**PAGE EXCERPT**
========================================
Andrew Gillum, the youngest person ever elected to the Tallahassee City Commission, and the current mayor of the city, would be the state's first black governor if elected. Every Sunshine State voter knows this. So why would DeSantis -- a Yale and Harvard graduate -- make such a well-documented, racially-charged remark on the opening day of the gubernatorial competition?

One school of thought is that it's a dog whistle to rally white nationalists to the polls. Clearly this is what Dems believe, as illustrated by the party's swift response to DeSantis' remarks.

"It's disgusting that Ron DeSantis is launching his general election campaign with racist dog whistles," Florida Democratic Party Chairwoman Terrie Rizzo said in a statement. The sentiment was echoed by David Turner, the Democratic Governors Association deputy communications director, who said that "resorting to dog-whistle politics within hours of winning the GOP nomination shows a desperate candidate who will stoop to new lows in order to court and give voice to fringe elements of society."

To Gillum's credit, he didn't spend a great deal of time chatting about the racial implications of DeSantis' remark, saying, "I'm not going to get down in the gutter with DeSantis and Trump. There's enough of that going on."

He is smart not to take the bait.

Rallying the troops is certainly one way of interpreting the potential reason for DeSantis' remarks. But so is goading an opponent.

Identity politics dominating an electoral conversation make for good tweets and jokes on late-night TV, but they also have proven to be a largely detrimental strategy for Democrats post-2008. During President Barack Obama's tenure, when those running for state seats focused too much on not being the party of old, white men and not enough on, say, the benefits of the much maligned Affordable Care Act, nearly 1,000 legislative state seats went from blue to red and the number of Democratic-held governor's offices went from 29 to 16, the party's lowest since 1920. Of the nation's 50 states, only eight are controlled by both blue legislatures and governor.
========================================
**GIVEN MATERIAL**
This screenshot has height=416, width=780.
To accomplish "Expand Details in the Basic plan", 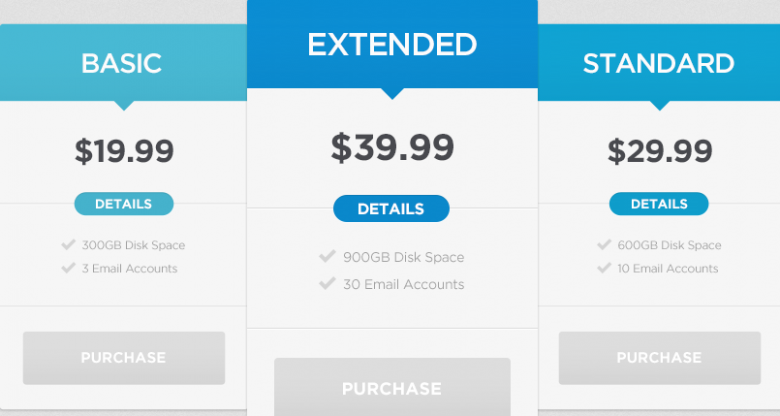I will (123, 204).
========================================
Copy the passage on the Florida governor's race again, everything from "Andrew Gillum, the" down to "to DeSantis' remarks.", substituting "Ron DeSantis" for "DeSantis" wherever it appears.

**COMPLETE ANSWER**
Andrew Gillum, the youngest person ever elected to the Tallahassee City Commission, and the current mayor of the city, would be the state's first black governor if elected. Every Sunshine State voter knows this. So why would Ron DeSantis -- a Yale and Harvard graduate -- make such a well-documented, racially-charged remark on the opening day of the gubernatorial competition?

One school of thought is that it's a dog whistle to rally white nationalists to the polls. Clearly this is what Dems believe, as illustrated by the party's swift response to Ron DeSantis' remarks.